Obama also understands AIDS is another symptom of the larger malady that allows a host of deadly, preventable illnesses to ravage black neighborhoods. "When we are impoverished," he said in an early primary debate, "when people don't have jobs, they are more likely to be afflicted not just with AIDS, but with substance abuse problems, with guns in the streets. So it's important for us too look at the whole body here."


But complex, big-picture analysis too often becomes an excuse for inaction in the face of tough problems. On AIDS in particular, Washington has spent three decades vacillating between sitting paralyzed and lurching for quick fixes. Obama's AIDS platform, released early in the campaign, is refreshing for its willingness to see both the big picture and the devilish details. 

So what did he vow to do? Here are the three most crucial actions the president-elect has pledged—all of which are nonnegotiable if he truly intends to bring HIV to heel. 

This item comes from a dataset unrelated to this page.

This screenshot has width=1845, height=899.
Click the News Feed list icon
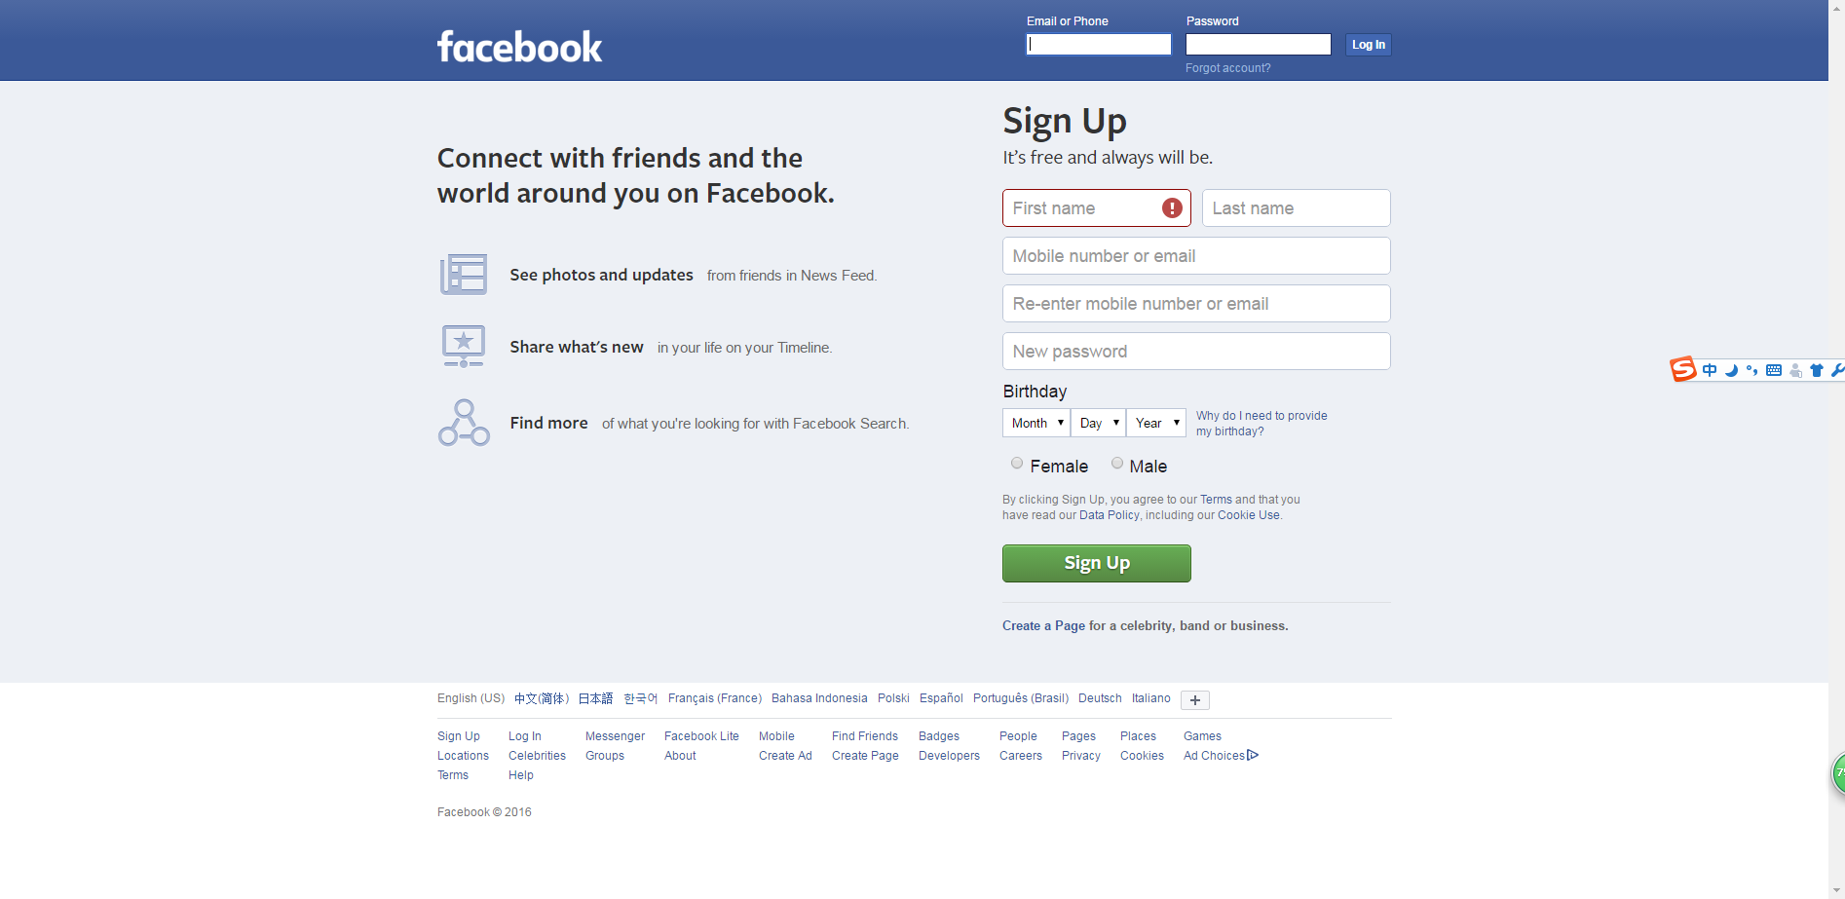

Get a plan. It's a shockingly simple step that the U.S. has never taken. We insist that any nation seeking our help in its AIDS work first develop a strategy for how it will spend the money. But America has never had anything resembling an overarching strategy on how to deal with AIDS. No wonder we continue to log an estimated 56,000 new infections every year—half of them among blacks. (Yes, half.) No surprise, then, that clinics serving black and Latino neighborhoods—particularly in the South—are struggling to keep the doors open.

Obama has said he will "develop and begin to implement a comprehensive national HIV/AIDS strategy" with "measurable goals, timelines and accountability mechanisms." And he says he'll do it in the first year of his administration. He also pledges to tap a senior-level point person to coordinate agency actions from the White House. 


Sew up the safety net. All the planning in the world won't mean a thing without money to implement it. Two directly opposing trends have unfolded over the last eight years: The U.S. epidemic has grown larger than ever before, to more than a million people, while the overall federal AIDS budget has not grown at all. In some vital areas—like prevention—it has shrunk.

Obama's platform places AIDS treatment access in the broader context of his health-insurance reforms. But he has also stated his "strong support" for the program that doles out most of the feds' money for AIDS care. And he wants Medicaid expanded to allow poor people with HIV to get access to treatment before they get sick—currently, the program bizarrely withholds help until the disease has reached an advanced stage.


Tell the truth. Perhaps the most galling aspect of AIDS policy making is the ideologically driven fight over ways to prevent the virus' spread. 

A mound of research has proven that muzzling sex educators ensures only that young people will have sex with no information. Yet, we continue to allow a vocal minority to get in the way of comprehensive sex ed. A similarly large pile of research proves making clean needles accessible to injection drug users both stops HIV's spread and lures them into rehab. Yet, a ban on federal funding for syringe exchange programs remains in place.


Obama backs an end to the syringe exchange ban, an investment in sex ed for schools and reform of prison policies that keeps condoms out of inmates' hands. (Though, some AIDS advocates are already worried about contrary positions his rumored choice for drug czar has taken.)

The new administration will face competing grave priorities. The economy, the war, energy, health care—the past eight years have left all of these in tatters, and President-elect Obama has made many, many promises to the country about patching them up.


But black folks must grasp that our community's survival—literally—depends on an end to this plague. When federal health officials announced this summer that the U.S. epidemic is in far worse shape than anyone had understood, they also confirmed that black neighborhoods were in the worst trouble. Obama has promised to fix that, too, and now we have to speak up and make sure he follows through. 

Kai Wright is a regular contributor to The Root.